Unzählige Erdbeben konnten den Felsen unweit der San-Andreas-Verwerfung offenbar nichts anhaben. Dass sie nach mindestens 10.000 Jahren immer noch ungerührt aufeinander stehen, könnte mit der Beziehung zwischen zwei nahe beieinander liegenden geologischen Verwerfungen zusammen hängen.

Foto: Nick Hinze / Nevada Bureau of Mines & Geology

Irvine/Wien – Es scheint fast, als würden sich diese Steine nicht das Geringste um die Gesetze der Schwerkraft scheren: In den San Bernardino Mountains im Süden Kaliforniens stehen seit Jahrtausenden einige tonnenschwere Granitfelsen in einer Weise aufeinander, dass man meinen könnte, ein kleiner Stupser würde sie schon zu Fall bringen.

Balancierende Brocken wie diese sind überall auf der Welt zu finden und entstehen meist durch spezielle Erosionsprozesse. Was die Felsen in der Gegend um den Silverwood Lake und das Grass Valley aber zu einem rätselhaften Phänomen macht, ist die Tatsache, dass nur wenige Kilometer entfernt zwei signifikante tektonische Linien verlaufen: die San-Andreas-Verwerfung und der San-Jacinto-Bruch.
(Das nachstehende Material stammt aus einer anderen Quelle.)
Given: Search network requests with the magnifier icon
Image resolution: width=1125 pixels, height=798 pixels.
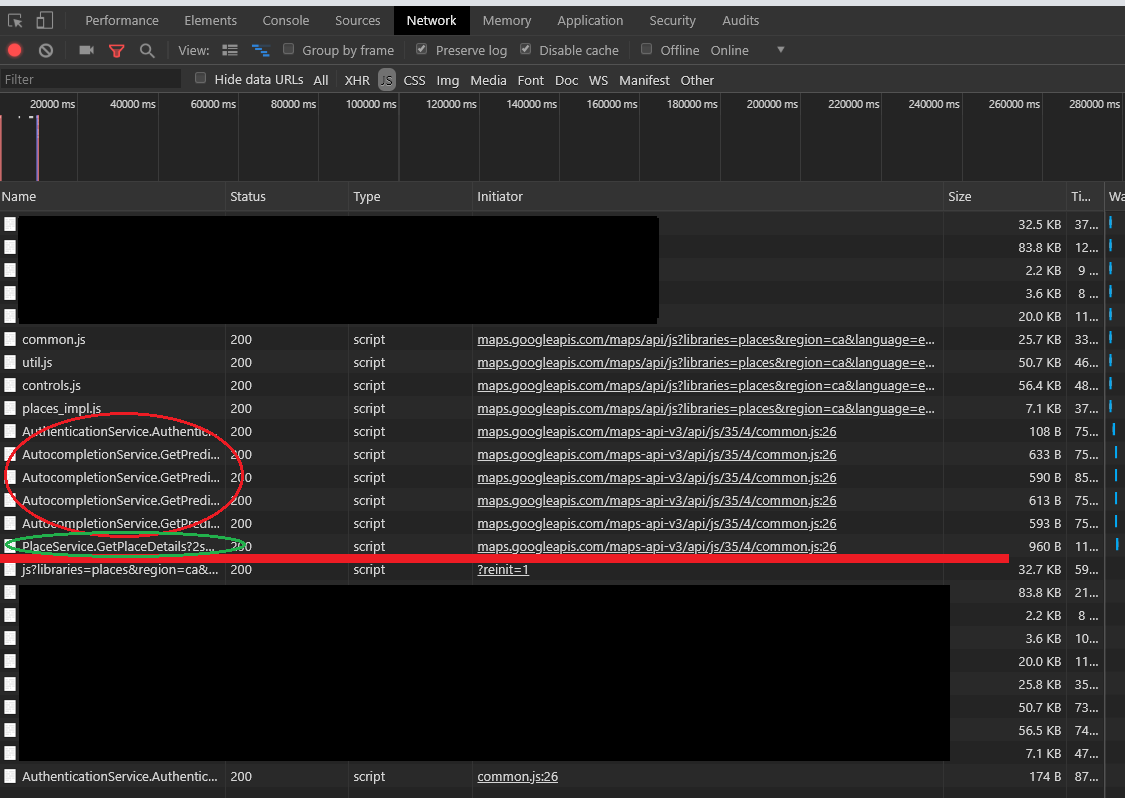Looking at the screenshot, I should pyautogui.click(x=146, y=49).
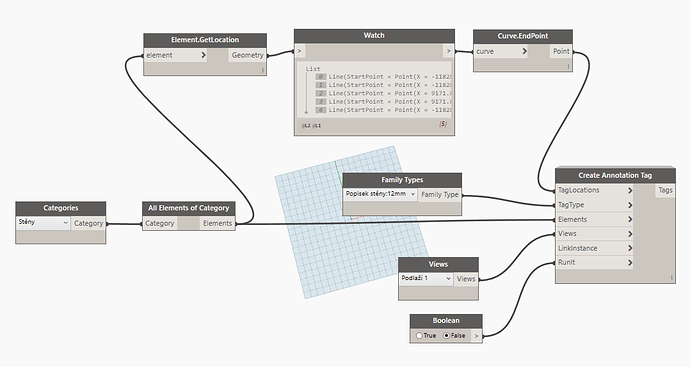Select the False radio button in Boolean node
This screenshot has width=690, height=367.
click(x=447, y=335)
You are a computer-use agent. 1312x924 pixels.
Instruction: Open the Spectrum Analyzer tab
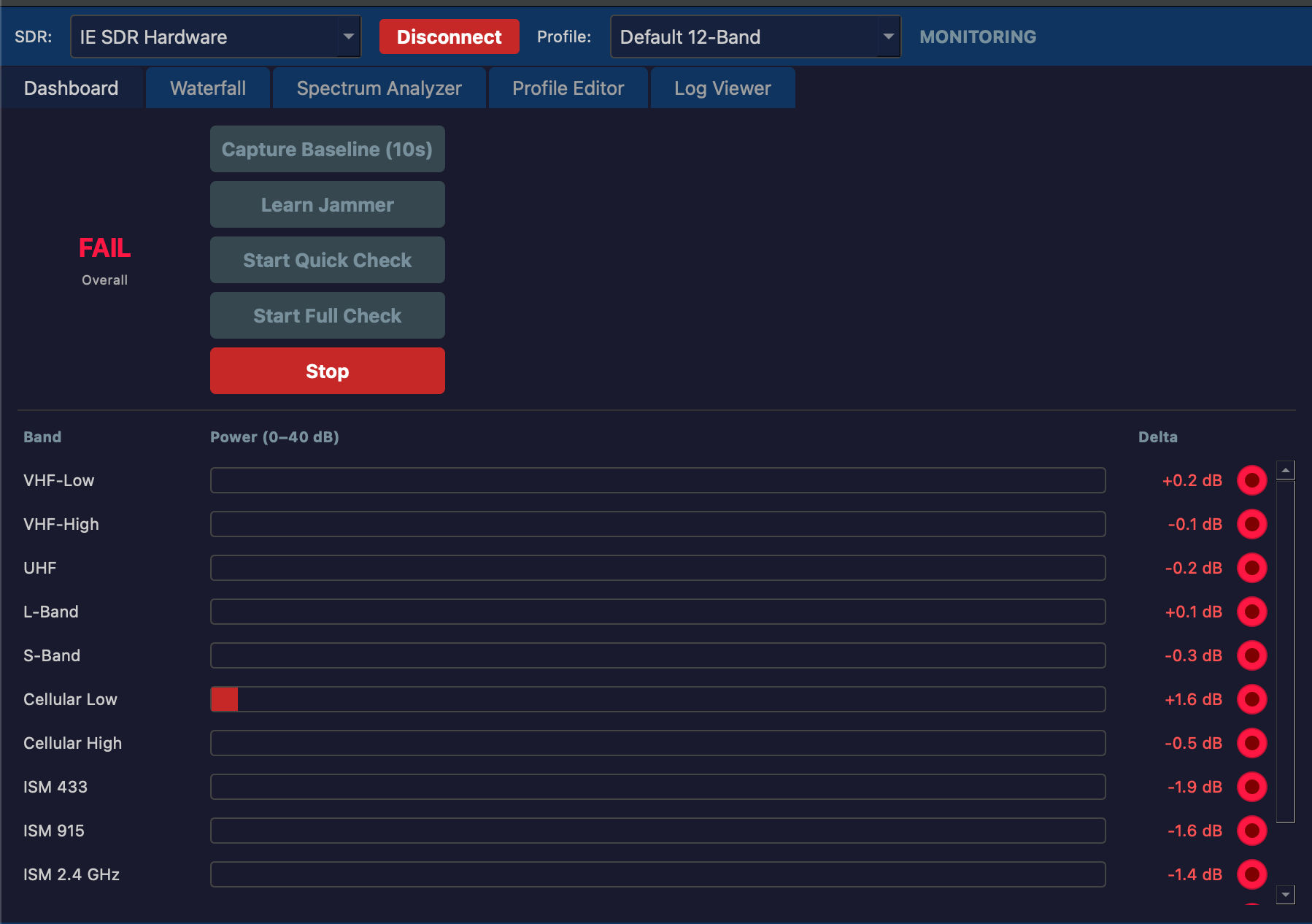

Wie ist es also möglich, dass die wackelig aufeinandergetürmten Steine mitten im aktivsten Erdbebengebiet der USA immer noch stehen? Die Geologin Lisa Grant Ludwig und ihr Team von der University of California in Irvine haben nun versucht, dem Mysterium auf die Spur zu kommen.

Die Wissenschafter nahmen dafür 36 der sogenannten prekär balancierenden Felsen unter die Lupe. Neben einer genauen Vermessung der einzelnen Steine bestimmten die Forscher die Kraft, die notwendig ist, die Felsen kippen zu lassen. Diese Werte setzten Grant Ludwig und ihre Kollegen in Beziehung zur erwartbaren Beschleunigung des Bodens bei mittleren und schweren Erdbeben. Davon müsste es in den vergangenen 10.000 Jahren geschätzte 50 bis 100 gegeben haben.

Keiner dürfte mehr stehen

Das im Fachjournal "Seismological Research Letters" veröffentlichte Ergebnis: Kein einziger der untersuchten Felsen dürfte heute noch stehen. "Was da herauskam, war wirklich ein wissenschaftliches Rätsel", meint Grant Ludwig.

Ein genauer Blick auf die seismischen Gegebenheiten der Region lieferte den Forschern schließlich eine mögliche Erklärung: Gerade der geringe Abstand zwischen den beiden nahen Verwerfungen könnte zu einem sogenannten Stepover-Effekt führen, bei dem Spannungen von einer Verwerfung auf die benachbarte überspringen. Bebenmodelle ergaben, dass in einem solchen Fall Schattenzonen entstehen, in denen Bodenbewegungen abgeschwächt werden. Die Geologen vermuten, dass die Gegend um die kippgefährdeten Felsen in einem solchen Erdbebenschatten liegt.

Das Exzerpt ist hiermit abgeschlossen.